-- start of Article --
# AML PS2 4750 ft3 Hopper Shipping Damage Fixes & Body Mounting Kadee 906 Couplers



## Ted Doskaris (Oct 7, 2008)

AML PS2 4750 ft3 Covered Hopper Shipping Damage Fixes & Body Mounting Kadee Couplers
Ted Doskaris
November 1, 2011

Shown below is the American Mainline (AML) Pullman Standard (PS2) 4750 cubic foot car after repairs were made to it from shipping damage. 
I, also, chose to body mount Kadee 906 centerset type coupler assemblies.









The AML PS2 4750 car's roof hatches can be opened, but care should be taken when closing them when trying to fully seated them since the roof will flex somewhat.










The AML PS covered hopper car is a well crafted, detailed car with beautifully made all metal roller bearing type trucks (plastic bearing caps & brake shoes, excepted) that include some of the nicest finished metal wheels I have seen.










One thing I noticed with the trucks was a squeaking noise that sometimes occurs when the car was operated on a curve track as the axles tend to skew opposite from one-another. The noise is caused by the plastic brake shoe being marginally close to the wheel flange during this circumstance. I think this is a minor issue and will want to see what other like kind cars do.









The SL-SF (Frisco) car as received suffered damage in the way of a detached under frame assembly at both ends of the car. The under frame relies on factory gluing to the car's upper body at the bulkheads above the truck pivot area without any mechanical fastening. Given this inherently fragile fastening method, it's possible shipping damage occurred due to vibration during transport from the China factory, not just from the local carrier.










With the weight of the metal truck assemblies (about a half pound each) dangling at the ends of the under frame, the car I took out of the box was not usable. 

The car, also, had a dangling part, that was easily fastened with CA glue. 
(This was a common problem with the USA Trains brand Cylindrical Hopper cars I got, too.)









Since this car was the most expensive freight car I purchased to date, it was a bit disconcerting to have received it in such a damaged condition. That said, I was able to not only fix it, but make it stronger than before it had been damaged. Along with the repairs, Kadee 906 centerset coupler assemblies were installed, too.
-- end of Article --
-- start of Data provided --
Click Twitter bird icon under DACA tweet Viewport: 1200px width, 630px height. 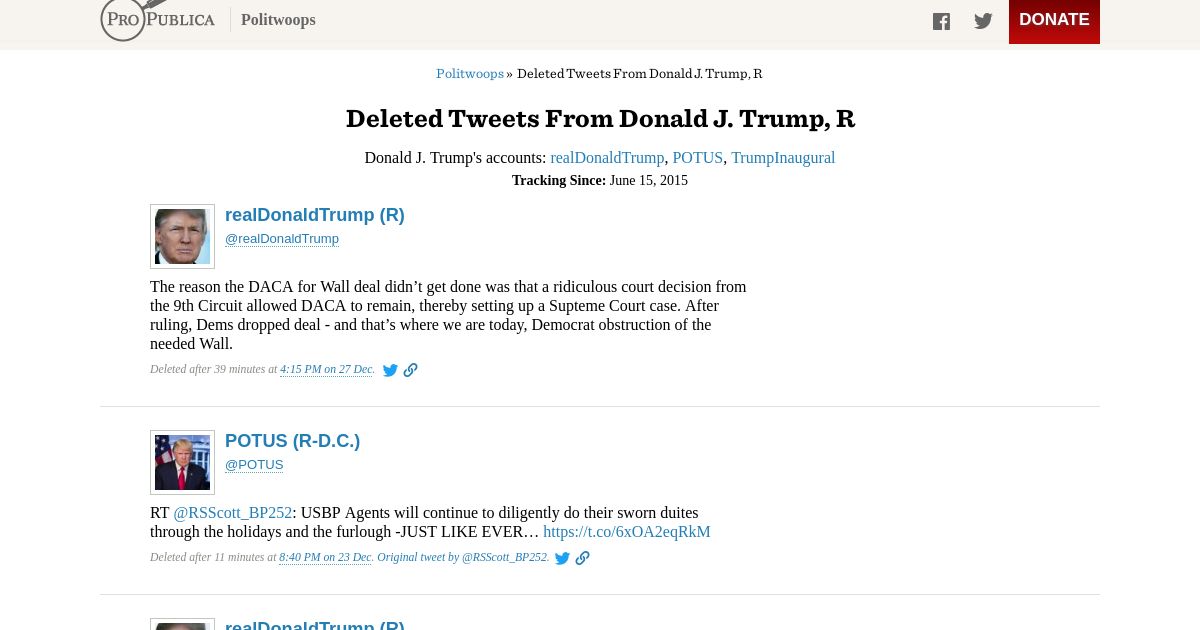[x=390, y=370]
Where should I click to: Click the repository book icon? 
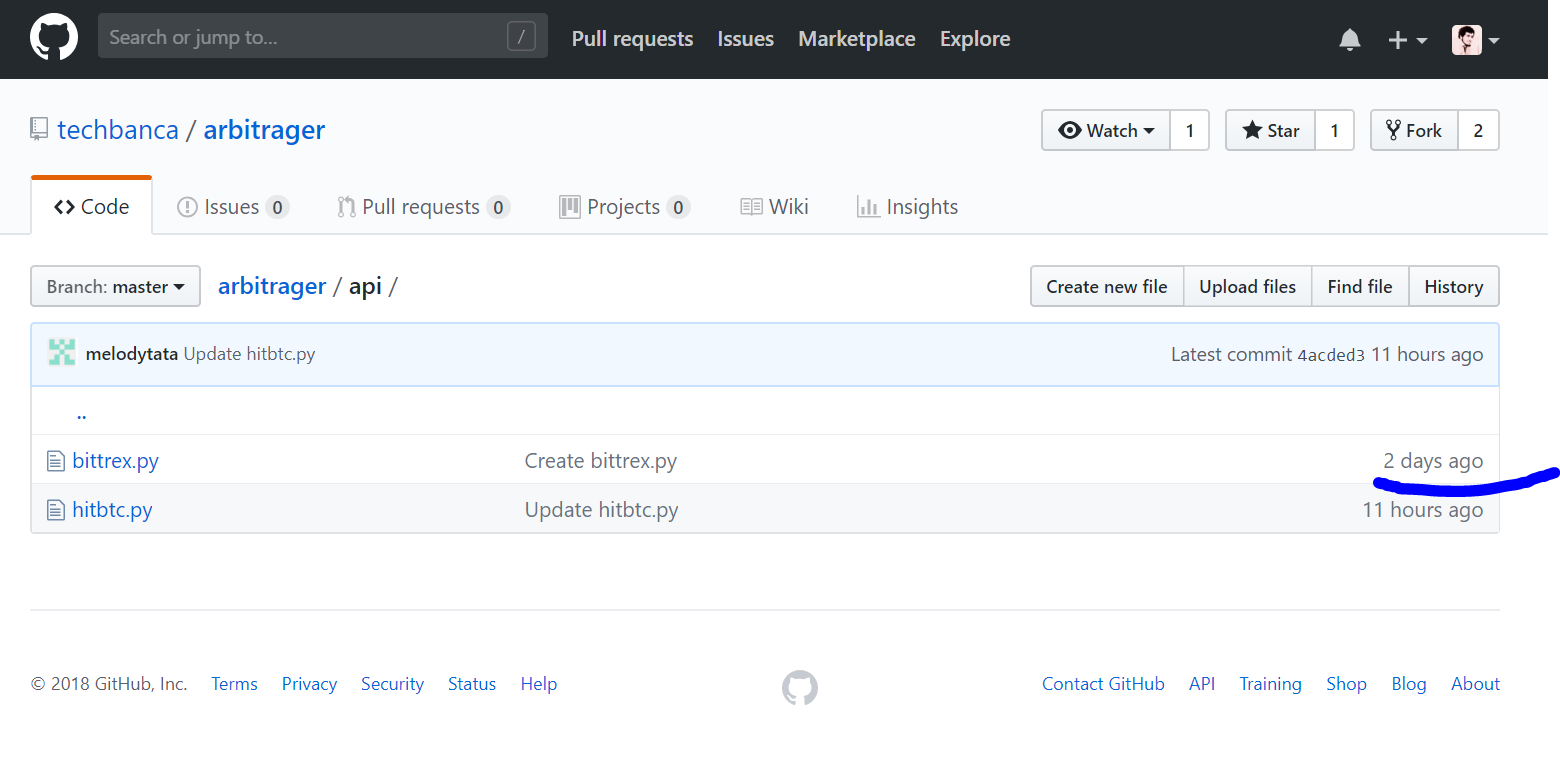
-- end of Data provided --
* _Written tasks_
1. According to the covered hopper post, what causes the squeaking noise the car sometimes makes on curved track?
2. Summarize the covered hopper post in two sentences.
3. List every company or brand name mentioned in the covered hopper post, excluding the railroad whose markings the car carries.
The lines have no connection to the covered hopper post.

* _Correct answers_
1. The plastic brake shoe sits marginally close to the wheel flange when the axles skew opposite from one another on the curve.

2. The AML PS2 4750 cubic foot covered hopper is a well-crafted, detailed car with all-metal roller bearing trucks, though its trucks sometimes squeak on curves and its roof flexes when the hatches are closed. The Frisco car arrived unusable with its glued-on underframe detached at both ends, and it was repaired to be stronger than before and fitted with body-mounted Kadee 906 centerset couplers.

3.
- American Mainline (AML)
- Pullman Standard (PS)
- Kadee
- USA Trains